To help protect the North Fork, the Missouri Department of Conservation is attempting to establish more riparian buffers within the drainage.  Riparian buffers are small strips of land planted with vegetation.  They are designed to intercept pollutants.  Strategically placed buffers can effectively mitigate the movement of sediment, nutrients, and pesticides.  When combined with sound upstream conservation practices, riparian buffers can achieve a measure of environmental sustainability.

A sound conservation practice at home is to aerate your lawn.  As lawns age, soil compaction often results.  Compaction reduces the pore space within the soil that would normally hold air.  This results in poor nutrient uptake and reduced water infiltration.  Poor water infiltration results in excessive runoff.
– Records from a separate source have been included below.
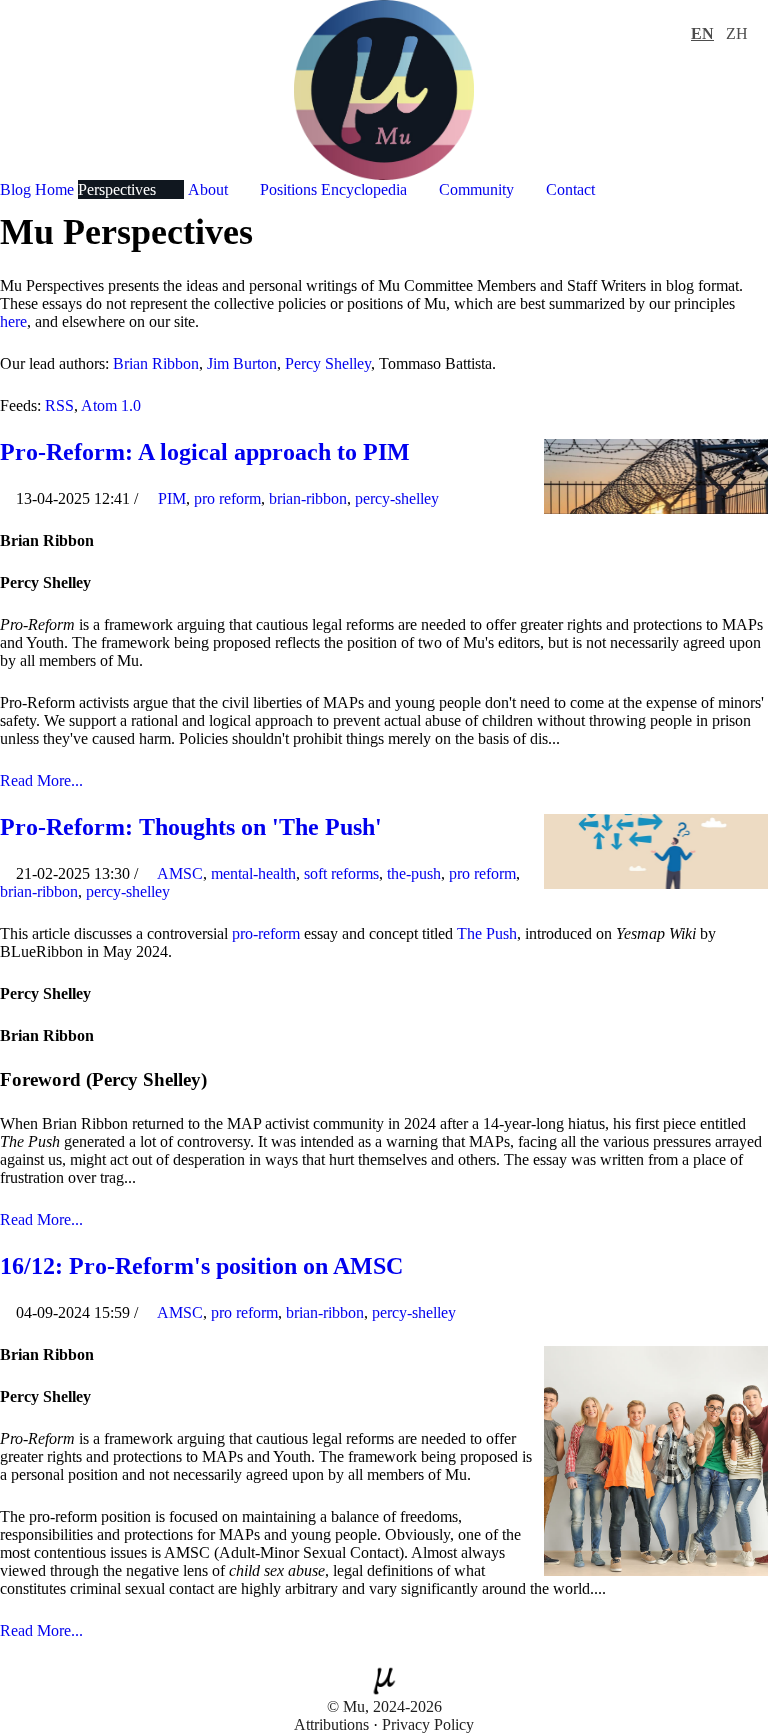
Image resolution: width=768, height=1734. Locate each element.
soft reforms (341, 873)
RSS (59, 405)
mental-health (253, 873)
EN (702, 33)
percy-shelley (397, 498)
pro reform (227, 498)
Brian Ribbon (156, 363)
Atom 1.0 (111, 405)
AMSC (180, 873)
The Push (487, 933)
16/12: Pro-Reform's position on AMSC (201, 1266)
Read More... (41, 780)
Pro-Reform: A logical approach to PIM (205, 452)
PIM (172, 498)
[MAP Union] (383, 88)
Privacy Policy (428, 1724)
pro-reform (266, 933)
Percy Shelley (328, 363)
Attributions (331, 1724)
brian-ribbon (308, 498)
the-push (414, 873)
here (13, 321)
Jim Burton (242, 363)
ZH (737, 33)
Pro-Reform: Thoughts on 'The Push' (191, 827)
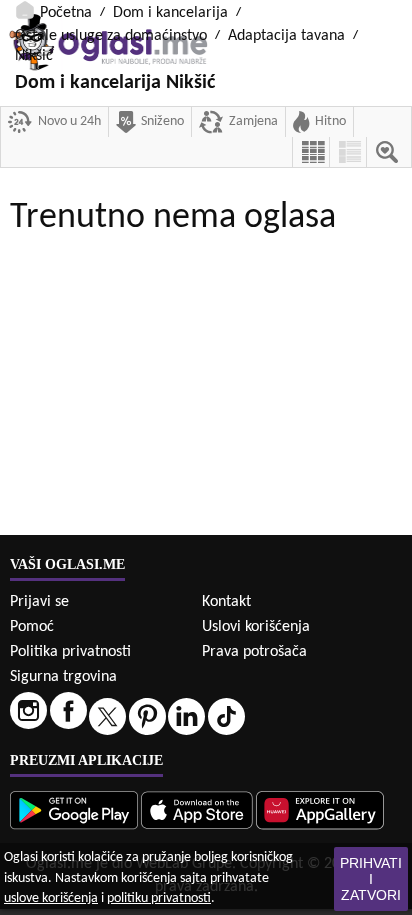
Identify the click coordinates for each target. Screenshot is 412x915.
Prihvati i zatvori (371, 879)
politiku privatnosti (159, 898)
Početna (66, 13)
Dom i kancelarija (170, 13)
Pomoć (32, 627)
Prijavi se (39, 602)
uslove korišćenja (51, 898)
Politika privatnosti (70, 652)
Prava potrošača (254, 652)
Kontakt (226, 602)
Aeration opens up your lawn and allows oxygen, nutrients, and water to get to the roots.
It creates a healthier lawn with a deeper root system.  Aeration will help to reduce the amount of water that runs off your lawn, it will also help to reduce the amount of pollutants that are carried from your lawn in runoff.

The best time to aerate your lawn is when your grass is actively growing.  For cool season grasses such as bluegrass, fescue, and ryegrass, fall or spring is the ideal time to aerate .  For warm season grasses such as buffalograss, zoysia, and bermudagrass, June, July, or August are ideal. 
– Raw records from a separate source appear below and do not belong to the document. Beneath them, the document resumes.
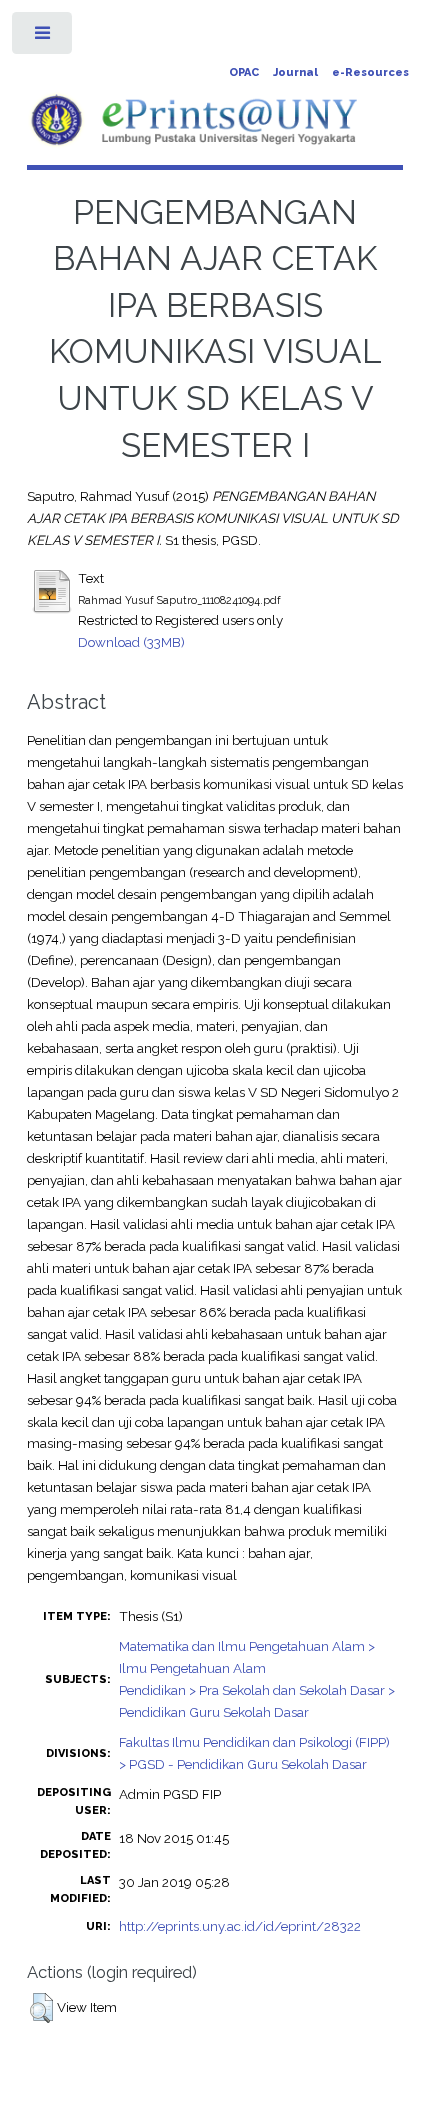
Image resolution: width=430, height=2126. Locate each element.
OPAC (244, 72)
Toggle (43, 37)
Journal (295, 72)
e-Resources (370, 72)
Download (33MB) (131, 642)
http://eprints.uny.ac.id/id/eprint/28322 (240, 1926)
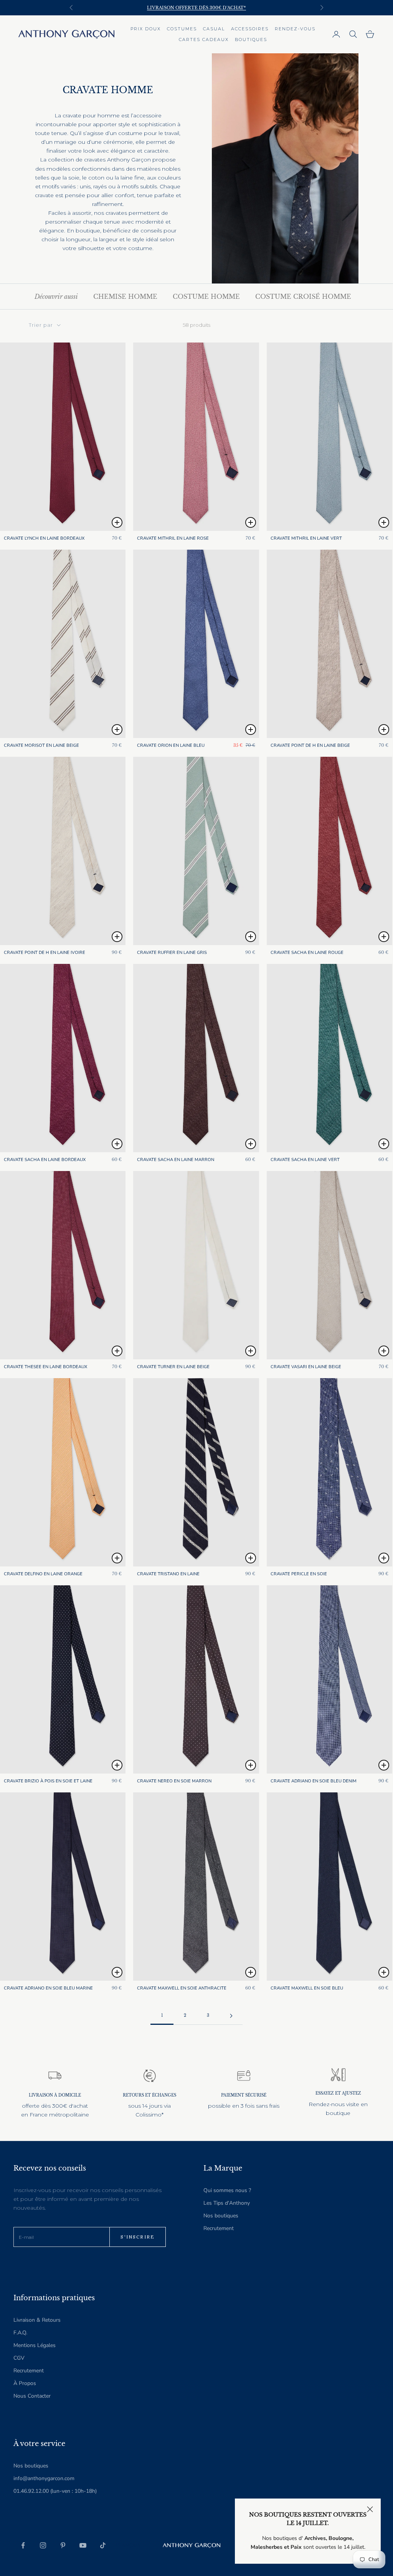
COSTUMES (182, 28)
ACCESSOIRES (250, 28)
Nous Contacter (32, 2396)
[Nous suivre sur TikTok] (103, 2545)
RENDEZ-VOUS (295, 28)
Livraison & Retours (37, 2320)
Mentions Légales (34, 2345)
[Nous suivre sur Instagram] (43, 2545)
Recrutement (218, 2228)
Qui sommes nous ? (227, 2190)
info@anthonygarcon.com (43, 2478)
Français (128, 2545)
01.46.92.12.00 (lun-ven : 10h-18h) (55, 2491)
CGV (19, 2358)
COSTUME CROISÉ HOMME (303, 296)
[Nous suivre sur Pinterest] (63, 2545)
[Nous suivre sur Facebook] (23, 2545)
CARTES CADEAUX (204, 39)
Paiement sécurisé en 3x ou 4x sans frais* (196, 7)
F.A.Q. (20, 2332)
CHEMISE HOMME (125, 296)
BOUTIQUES (251, 39)
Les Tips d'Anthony (226, 2203)
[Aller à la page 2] (231, 2015)
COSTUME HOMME (206, 296)
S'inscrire (138, 2237)
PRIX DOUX (145, 28)
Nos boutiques (220, 2215)
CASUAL (214, 28)
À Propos (24, 2383)
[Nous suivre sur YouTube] (83, 2545)
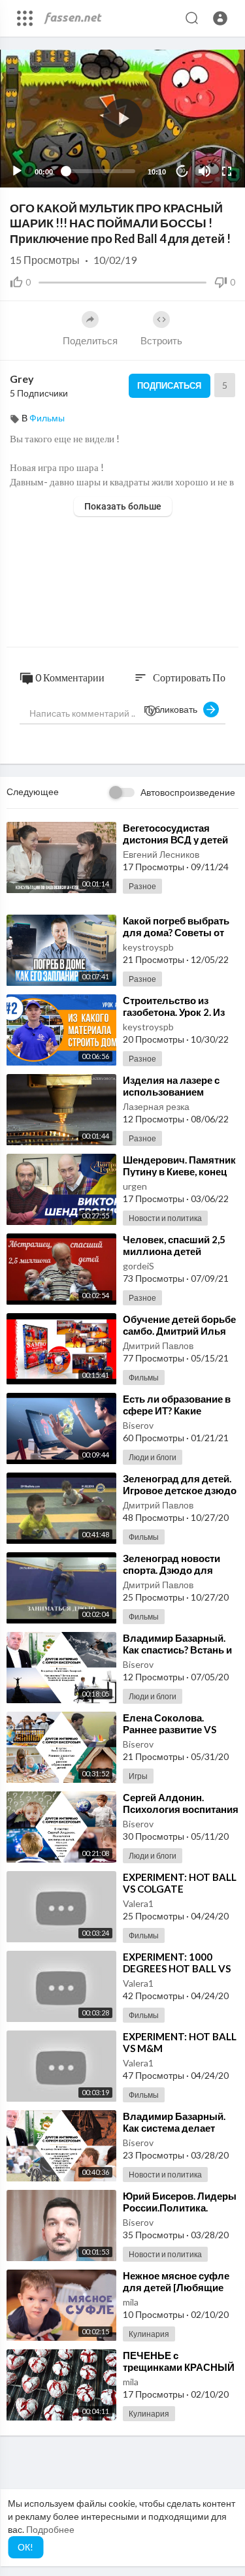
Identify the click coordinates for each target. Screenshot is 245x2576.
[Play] (17, 171)
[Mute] (204, 171)
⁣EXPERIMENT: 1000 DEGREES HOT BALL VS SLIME (177, 1968)
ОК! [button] (25, 2546)
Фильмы (47, 417)
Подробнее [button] (50, 2529)
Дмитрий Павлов (158, 1345)
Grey (22, 378)
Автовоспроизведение (187, 792)
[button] (220, 18)
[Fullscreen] (226, 171)
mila (131, 2301)
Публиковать (173, 709)
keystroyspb (148, 947)
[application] (122, 118)
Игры (138, 1776)
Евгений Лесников (161, 854)
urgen (135, 1186)
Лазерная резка (156, 1106)
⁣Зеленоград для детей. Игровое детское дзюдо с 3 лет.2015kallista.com (180, 1490)
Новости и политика (165, 1218)
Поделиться (90, 340)
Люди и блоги (152, 1457)
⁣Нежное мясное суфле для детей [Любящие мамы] (176, 2287)
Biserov (138, 1425)
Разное (142, 886)
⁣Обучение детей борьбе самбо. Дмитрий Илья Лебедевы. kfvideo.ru (179, 1330)
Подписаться (169, 385)
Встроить (161, 340)
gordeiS (138, 1265)
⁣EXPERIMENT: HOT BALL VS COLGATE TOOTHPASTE (180, 1888)
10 (182, 171)
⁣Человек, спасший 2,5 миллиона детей (174, 1245)
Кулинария (149, 2334)
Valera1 (138, 1903)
A core aerator, the type that removes plugs and deposits them on your lawn, will do the best job relieving compaction.  Other types of aerators, such as spike aerators, will actually compound soil compaction by pressing the soil down.

Why it is important to the fish:
As the members of Team Longboat, one of our Fish-a-Thon teams, note  "the Ozark Hellbender resides in the North Fork of the White River.  This giant salamander, unique to the Ozarks, is on the endangered species list and is, according to the National Park Service, "extremely vulnerable to habitat disturbance and changes in water quality."  The North Fork of the White, like many cold-water streams in the Ozarks, is fed by large springs which are easily polluted due to the karst topography of the Ozarks that sources groundwater from a large area.  If the stream becomes too polluted, not only would the incredible fishery be lost, but the rare hellbender as well."

Ozark Hellbenders are canaries in a coal mine.  They are extremely susceptible to pollution.  They need  cold, clear, pollution-free water to survive.  If pollution kills off the Ozark Hellbenders, will the trout be next?

 

We all live upstream.  We may live upstream from a karst area, we may live upstream from a sand bottom river.  No matter where we live, the runoff from our lawns may contain pollutants.  We can reduce those pollutants by aerating our lawns.